DEV Community

Juan Luis Cano Rodríguez
Juan Luis Cano Rodríguez

Posted on

Futuristic documentation systems in Python, part 1: aiming for more


I love Python, and I love writing documentation.

In fact, I was so lucky that at some point I landed a job as Developer Advocate for Read the Docs, so for most of 2021 I was able to deeply engage with the Sphinx community, contribute the first actual Sphinx tutorial, push for wider adoption of MyST as the way to go for Python documentation, and much more.

However, while I love how powerful Sphinx is and how the project is still going 15 years after its creation, let's just say that Sphinx is a little bit tricky at times.

"Sphinx is NP-Hard"

Recently I started a position as Developer Advocate for Kedro, an opinionated data science framework, and one of the things we're doing is exploring what are the best open source tools we can use to create our documentation.

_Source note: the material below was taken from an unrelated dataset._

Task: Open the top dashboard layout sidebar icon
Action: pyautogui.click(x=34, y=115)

It turns out that this sent me into interesting rabbit holes on the state of the Sphinx alternatives, and I started to connect some dots and imagining how a futuristic toolchain for documenting Python projects could look like:

Screenshot of my post on Mastodon "Is there something like OpenAPI (hence an open specification) but instead of targeting HTTP APIs, focusing on software libraries in general?"

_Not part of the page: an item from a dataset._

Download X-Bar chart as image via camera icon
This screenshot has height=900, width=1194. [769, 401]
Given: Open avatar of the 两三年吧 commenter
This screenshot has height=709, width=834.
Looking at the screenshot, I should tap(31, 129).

(link to original post on Mastodon)

In the end, I have managed to discuss with many smart folks, collect a fair amount of links and form a decent body of thought that I wanted to share with the broader community. And also, make the perfect excuse for me to start blogging again!

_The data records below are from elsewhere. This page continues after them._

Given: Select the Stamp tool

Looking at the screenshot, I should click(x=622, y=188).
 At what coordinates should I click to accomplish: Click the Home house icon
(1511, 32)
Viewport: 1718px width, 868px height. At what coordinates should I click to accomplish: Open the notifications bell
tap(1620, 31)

In the first part of this post I will describe the broader context of documentation systems, with special attention to Python compared to other ecosystems, and justify why I want more powerful systems. In the second part, I will cover some of the specific problems I have with the current documentation systems that exist in Python, with a focus on Sphinx and MkDocs. And in the third part, I will take a futuristic view of how we could double down on MyST and try to expand its popularity, as well as leverage standalone docstring parsing that is not tied to a particular documentation system, to create better toolchains.

Let's go!

Part 1: Aiming for more

First of all, I think it's essential to reflect a bit on what a documentation system is or does. In my view, tools like Sphinx or MkDocs basically boil down to these two things:

  1. a docstring parsing mechanism, and
  2. a static site generator.

The former enables generating API references, and the latter enables narrative documentation in addition to assembling everything together in a coherent way.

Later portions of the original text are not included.